On peut se demander quel mal il y a à cela. Mettre délibérément en danger la vie des autres témoigne d’un tel mépris de son prochain qu’une loi répressive est certainement une réponse appropriée. Les spécialistes des droits de l’homme ne sont pas d’accord, en tout cas pas en l’espèce. Tout d’abord, il y a un problème de preuve.
Imaginons un scénario typique : un homme, originaire d’un endroit reculé d’Afrique ou d’Asie, se rend à la ville (Johannesburg, Bangkok, ou ailleurs) pour trouver du travail. Il s’y installe et retourne chez lui de temps en temps lors de ses congés, pour rendre visite à sa famille. Il a peut-être de bonnes raisons de penser qu’il est porteur du VIH, mais ne s’est jamais fait tester. De fait, il est porteur du virus et le transmet à son épouse. Pour que l’épouse puisse avoir un recours dans le cadre de ces lois répressives, elle doit prouver que le contrevenant savait qu’il était porteur du virus au moment de la transmission. Si la femme souhaite traduire en justice le mari infidèle pour lui avoir transmis un virus mortel contre lequel il n’existe aucun traitement accessible (les antirétroviraux étant soit impossibles à obtenir, soit trop chers dans le village), elle doit prouver que son mari savait qu’il était infecté. Il pourra nier qu’il en avait connaissance et peut à son tour accuser sa femme d’avoir contracté le virus ailleurs et, pour faire bonne mesure, la battre pour sa prétendue infidélité. Dans des cas extrêmes, il peut la tuer.
Qui plus est, connaissant le contenu de la nouvelle loi sur le VIH, des hommes ou des femmes qui ont eu de nombreux partenaires et pensent avoir peut-être le VIH sont beaucoup moins enclins à aller se faire tester dans le centre le plus proche pour en avoir le coeur net. Ils sont bien plus protégés sur le plan juridique si leur état n’est pas connu, d’eux ou de quiconque. En d’autres termes, le droit pénal spécifique au VIH a un effet dissuasif énorme sur le dépistage volontaire et c’est un très gros obstacle pour l’épidémiologiste qui cherche des données fiables sur la prévalence.

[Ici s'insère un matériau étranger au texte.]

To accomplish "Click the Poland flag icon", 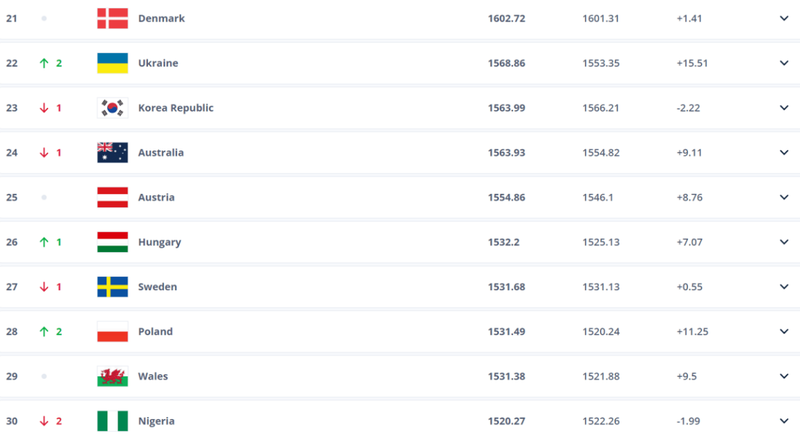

De manière plus générale, les lois homophobes ont le même genre de résultats. L’homosexualité est interdite par la loi dans un nombre croissant de pays. Dans un pays d’Afrique de l’Est, une loi faisant de l’homosexualité un délit passible de peines de prison longues est examinée par le Parlement. Et le projet de loi ne s’en tient pas là; il contient une disposition qui prévoit jusqu’à trois ans de prison pour quiconque ne donnerait pas dans les 24 heures l’identité de tous les homosexuels qu’il connaît, ou défendrait les droits de l’homme des homosexuels.
Le projet de loi reflète l’atmosphère de peur qui règne dans des pays où l’épidémie a prélevé un lourd tribut sur la population. C’est une réponse à une certaine forme d’abandon, une perte d’espoir qui n’est que trop compréhensible. Et, à l’instar de lois similaires ailleurs, elle amènera les gens à se cacher encore plus. Déjà stigmatisés, ces groupes deviendront encore plus vulnérables aux formes de discrimination les plus abjectes.
Pris entre le marteau et l’enclume, la pression de l’opinion publique dans sa circonscription et le devoir de respecter les droits de l’homme de tous, le législateur n’est pas dans une position enviable.
Lors de la réunion mondiale de l’UIP sur le VIH/sida fin 2007, les parlementaires, reprenant à leur compte le thème de la Journée mondiale du sida - le leadership - ont annoncé leur intention de se battre et de jouer un rôle. Les droits de l’homme sont le thème de 2009. Le leadership est plus nécessaire que jamais.